>>>
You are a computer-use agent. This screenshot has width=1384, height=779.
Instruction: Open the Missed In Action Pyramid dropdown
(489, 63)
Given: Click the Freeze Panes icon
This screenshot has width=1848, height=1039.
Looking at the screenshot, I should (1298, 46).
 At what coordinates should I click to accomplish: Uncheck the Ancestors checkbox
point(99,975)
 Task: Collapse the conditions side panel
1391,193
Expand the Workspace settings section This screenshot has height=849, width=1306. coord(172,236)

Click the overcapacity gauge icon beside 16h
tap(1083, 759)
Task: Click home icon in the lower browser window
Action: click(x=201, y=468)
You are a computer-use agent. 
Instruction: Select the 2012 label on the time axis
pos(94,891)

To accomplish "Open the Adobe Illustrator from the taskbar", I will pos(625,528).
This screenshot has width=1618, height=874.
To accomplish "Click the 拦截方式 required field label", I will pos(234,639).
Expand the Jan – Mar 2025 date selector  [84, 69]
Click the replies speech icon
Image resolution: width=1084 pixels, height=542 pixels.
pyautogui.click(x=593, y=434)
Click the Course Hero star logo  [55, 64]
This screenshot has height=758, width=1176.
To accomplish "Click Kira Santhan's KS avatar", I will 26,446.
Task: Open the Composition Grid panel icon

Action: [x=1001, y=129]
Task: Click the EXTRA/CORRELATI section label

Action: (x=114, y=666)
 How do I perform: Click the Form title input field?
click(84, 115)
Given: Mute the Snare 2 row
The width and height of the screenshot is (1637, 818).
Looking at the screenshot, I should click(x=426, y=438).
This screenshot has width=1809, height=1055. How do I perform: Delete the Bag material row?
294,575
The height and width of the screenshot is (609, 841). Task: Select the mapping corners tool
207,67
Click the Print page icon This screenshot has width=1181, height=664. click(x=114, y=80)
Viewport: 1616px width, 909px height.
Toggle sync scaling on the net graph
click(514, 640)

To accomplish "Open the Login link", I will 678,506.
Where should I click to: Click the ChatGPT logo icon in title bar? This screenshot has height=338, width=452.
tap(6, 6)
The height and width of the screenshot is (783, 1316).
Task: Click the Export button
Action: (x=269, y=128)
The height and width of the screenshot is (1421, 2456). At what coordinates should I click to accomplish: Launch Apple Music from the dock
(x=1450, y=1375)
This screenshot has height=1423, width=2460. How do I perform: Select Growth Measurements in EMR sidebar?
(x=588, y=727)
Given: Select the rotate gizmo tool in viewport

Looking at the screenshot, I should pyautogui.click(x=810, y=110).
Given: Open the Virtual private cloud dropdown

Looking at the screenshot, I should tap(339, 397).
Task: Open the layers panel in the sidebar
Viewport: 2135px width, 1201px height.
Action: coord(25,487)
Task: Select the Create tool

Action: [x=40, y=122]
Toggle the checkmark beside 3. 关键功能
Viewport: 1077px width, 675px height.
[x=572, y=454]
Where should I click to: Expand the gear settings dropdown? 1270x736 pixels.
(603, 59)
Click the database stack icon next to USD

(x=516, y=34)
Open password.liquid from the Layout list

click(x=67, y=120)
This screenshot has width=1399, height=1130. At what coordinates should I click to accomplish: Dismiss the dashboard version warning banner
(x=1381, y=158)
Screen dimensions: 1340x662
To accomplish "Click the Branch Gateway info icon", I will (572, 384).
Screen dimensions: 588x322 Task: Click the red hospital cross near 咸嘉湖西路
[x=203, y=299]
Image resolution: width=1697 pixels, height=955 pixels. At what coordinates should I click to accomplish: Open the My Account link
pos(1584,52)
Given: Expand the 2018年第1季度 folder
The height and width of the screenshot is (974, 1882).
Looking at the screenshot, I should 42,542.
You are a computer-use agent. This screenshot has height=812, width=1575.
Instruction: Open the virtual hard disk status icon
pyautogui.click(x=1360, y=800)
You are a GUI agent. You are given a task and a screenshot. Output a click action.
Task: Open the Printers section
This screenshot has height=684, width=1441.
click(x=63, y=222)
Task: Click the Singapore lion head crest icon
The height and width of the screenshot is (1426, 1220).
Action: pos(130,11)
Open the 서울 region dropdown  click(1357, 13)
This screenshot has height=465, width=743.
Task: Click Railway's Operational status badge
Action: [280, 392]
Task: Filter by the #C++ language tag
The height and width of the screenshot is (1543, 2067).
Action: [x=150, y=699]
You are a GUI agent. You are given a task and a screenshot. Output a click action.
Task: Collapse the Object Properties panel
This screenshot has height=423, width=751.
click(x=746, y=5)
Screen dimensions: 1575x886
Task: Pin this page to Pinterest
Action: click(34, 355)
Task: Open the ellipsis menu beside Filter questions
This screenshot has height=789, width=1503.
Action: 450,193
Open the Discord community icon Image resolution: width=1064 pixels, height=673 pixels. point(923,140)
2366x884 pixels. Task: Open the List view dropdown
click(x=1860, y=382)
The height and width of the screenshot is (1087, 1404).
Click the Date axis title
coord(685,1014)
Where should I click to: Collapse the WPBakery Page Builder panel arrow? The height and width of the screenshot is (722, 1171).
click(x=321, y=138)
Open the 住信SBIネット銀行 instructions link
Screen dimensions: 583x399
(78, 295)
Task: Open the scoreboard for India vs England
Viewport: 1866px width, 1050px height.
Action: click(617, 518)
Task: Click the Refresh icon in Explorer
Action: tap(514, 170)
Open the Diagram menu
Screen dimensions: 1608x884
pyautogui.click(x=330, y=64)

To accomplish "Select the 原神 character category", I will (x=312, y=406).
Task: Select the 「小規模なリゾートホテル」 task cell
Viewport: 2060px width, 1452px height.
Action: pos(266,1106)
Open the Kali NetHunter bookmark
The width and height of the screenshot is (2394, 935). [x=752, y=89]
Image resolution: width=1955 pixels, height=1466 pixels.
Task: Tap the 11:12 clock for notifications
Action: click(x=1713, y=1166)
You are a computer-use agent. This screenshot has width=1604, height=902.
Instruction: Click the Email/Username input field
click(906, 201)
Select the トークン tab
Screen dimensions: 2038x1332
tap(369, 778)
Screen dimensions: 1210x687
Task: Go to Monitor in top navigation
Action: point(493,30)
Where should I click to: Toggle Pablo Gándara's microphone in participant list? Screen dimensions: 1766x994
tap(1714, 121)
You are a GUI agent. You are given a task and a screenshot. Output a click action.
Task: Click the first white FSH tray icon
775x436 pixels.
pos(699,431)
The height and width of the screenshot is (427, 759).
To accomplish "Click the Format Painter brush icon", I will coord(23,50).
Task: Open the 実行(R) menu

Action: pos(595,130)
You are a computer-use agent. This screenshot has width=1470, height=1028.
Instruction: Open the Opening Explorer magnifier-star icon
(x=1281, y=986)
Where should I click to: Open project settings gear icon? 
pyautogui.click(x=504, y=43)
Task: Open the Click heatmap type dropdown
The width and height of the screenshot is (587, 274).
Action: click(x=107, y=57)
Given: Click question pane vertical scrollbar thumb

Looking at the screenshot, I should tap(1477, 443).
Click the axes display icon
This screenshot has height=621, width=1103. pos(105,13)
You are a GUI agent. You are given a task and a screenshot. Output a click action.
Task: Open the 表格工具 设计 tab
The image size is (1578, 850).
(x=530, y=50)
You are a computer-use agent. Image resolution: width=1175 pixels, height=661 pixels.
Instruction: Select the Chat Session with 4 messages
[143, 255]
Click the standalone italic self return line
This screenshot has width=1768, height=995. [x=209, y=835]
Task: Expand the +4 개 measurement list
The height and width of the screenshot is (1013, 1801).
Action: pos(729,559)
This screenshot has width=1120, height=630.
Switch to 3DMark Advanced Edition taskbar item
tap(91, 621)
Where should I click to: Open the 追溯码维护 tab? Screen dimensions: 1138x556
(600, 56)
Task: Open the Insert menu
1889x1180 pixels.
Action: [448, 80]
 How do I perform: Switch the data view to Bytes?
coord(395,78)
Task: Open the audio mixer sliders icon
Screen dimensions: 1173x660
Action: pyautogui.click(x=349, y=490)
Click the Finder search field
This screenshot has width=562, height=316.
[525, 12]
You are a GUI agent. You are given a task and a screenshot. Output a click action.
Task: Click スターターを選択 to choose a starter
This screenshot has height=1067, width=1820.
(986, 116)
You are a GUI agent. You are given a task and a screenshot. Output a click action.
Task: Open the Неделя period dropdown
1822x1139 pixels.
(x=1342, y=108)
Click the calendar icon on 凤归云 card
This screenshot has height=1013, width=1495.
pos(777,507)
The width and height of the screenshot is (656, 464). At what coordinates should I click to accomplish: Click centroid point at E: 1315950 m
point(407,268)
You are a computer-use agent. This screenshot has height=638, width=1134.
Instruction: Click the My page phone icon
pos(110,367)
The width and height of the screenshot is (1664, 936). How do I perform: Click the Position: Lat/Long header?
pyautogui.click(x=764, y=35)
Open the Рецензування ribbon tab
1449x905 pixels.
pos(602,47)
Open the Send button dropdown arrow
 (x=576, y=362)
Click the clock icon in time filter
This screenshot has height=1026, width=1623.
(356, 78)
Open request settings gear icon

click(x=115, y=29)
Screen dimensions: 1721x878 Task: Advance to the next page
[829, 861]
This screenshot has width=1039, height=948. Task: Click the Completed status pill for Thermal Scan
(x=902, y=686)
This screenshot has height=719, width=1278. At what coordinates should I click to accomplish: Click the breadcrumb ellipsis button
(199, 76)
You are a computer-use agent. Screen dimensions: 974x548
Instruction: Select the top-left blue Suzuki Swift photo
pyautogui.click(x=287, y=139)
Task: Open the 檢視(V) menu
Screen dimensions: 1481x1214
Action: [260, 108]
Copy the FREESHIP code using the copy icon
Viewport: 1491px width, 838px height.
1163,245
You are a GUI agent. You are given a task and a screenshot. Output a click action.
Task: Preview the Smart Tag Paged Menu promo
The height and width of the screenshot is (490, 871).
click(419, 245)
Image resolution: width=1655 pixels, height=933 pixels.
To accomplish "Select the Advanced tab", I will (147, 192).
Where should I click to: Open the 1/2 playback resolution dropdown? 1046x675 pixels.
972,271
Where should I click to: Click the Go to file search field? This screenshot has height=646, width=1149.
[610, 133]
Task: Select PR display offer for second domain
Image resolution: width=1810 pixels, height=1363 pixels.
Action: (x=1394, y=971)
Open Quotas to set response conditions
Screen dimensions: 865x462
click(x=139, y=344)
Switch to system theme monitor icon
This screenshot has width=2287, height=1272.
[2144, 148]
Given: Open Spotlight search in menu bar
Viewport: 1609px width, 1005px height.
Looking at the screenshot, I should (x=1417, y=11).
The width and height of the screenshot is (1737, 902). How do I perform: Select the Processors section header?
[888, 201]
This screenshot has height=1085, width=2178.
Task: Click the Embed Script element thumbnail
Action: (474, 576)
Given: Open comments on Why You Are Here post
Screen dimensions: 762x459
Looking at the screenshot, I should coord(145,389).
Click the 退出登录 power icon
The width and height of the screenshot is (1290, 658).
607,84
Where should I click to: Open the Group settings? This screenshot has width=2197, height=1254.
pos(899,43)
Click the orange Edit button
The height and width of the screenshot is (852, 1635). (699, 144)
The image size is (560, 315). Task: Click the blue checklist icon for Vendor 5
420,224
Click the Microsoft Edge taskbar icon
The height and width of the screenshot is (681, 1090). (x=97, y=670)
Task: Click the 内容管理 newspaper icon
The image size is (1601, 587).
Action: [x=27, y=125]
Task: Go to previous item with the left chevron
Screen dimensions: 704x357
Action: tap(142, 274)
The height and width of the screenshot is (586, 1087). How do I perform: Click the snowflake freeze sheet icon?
<<<
__WHAT TO WORK ON__.
Return each line of the material in which the string "computer" can be found.

__EXPECTED OUTPUT__.
You are a computer-use agent. This screenshot has width=1384, height=779.
You are a computer-use agent. 
You are a computer-use agent. This screenshot has height=812, width=1575.
You are a computer-use agent. This screenshot has width=1604, height=902.
You are a computer-use agent. This screenshot has width=1470, height=1028.
You are a computer-use agent. Image resolution: width=1175 pixels, height=661 pixels.
You are a computer-use agent. This screenshot has height=638, width=1134.
You are a computer-use agent. Screen dimensions: 974x548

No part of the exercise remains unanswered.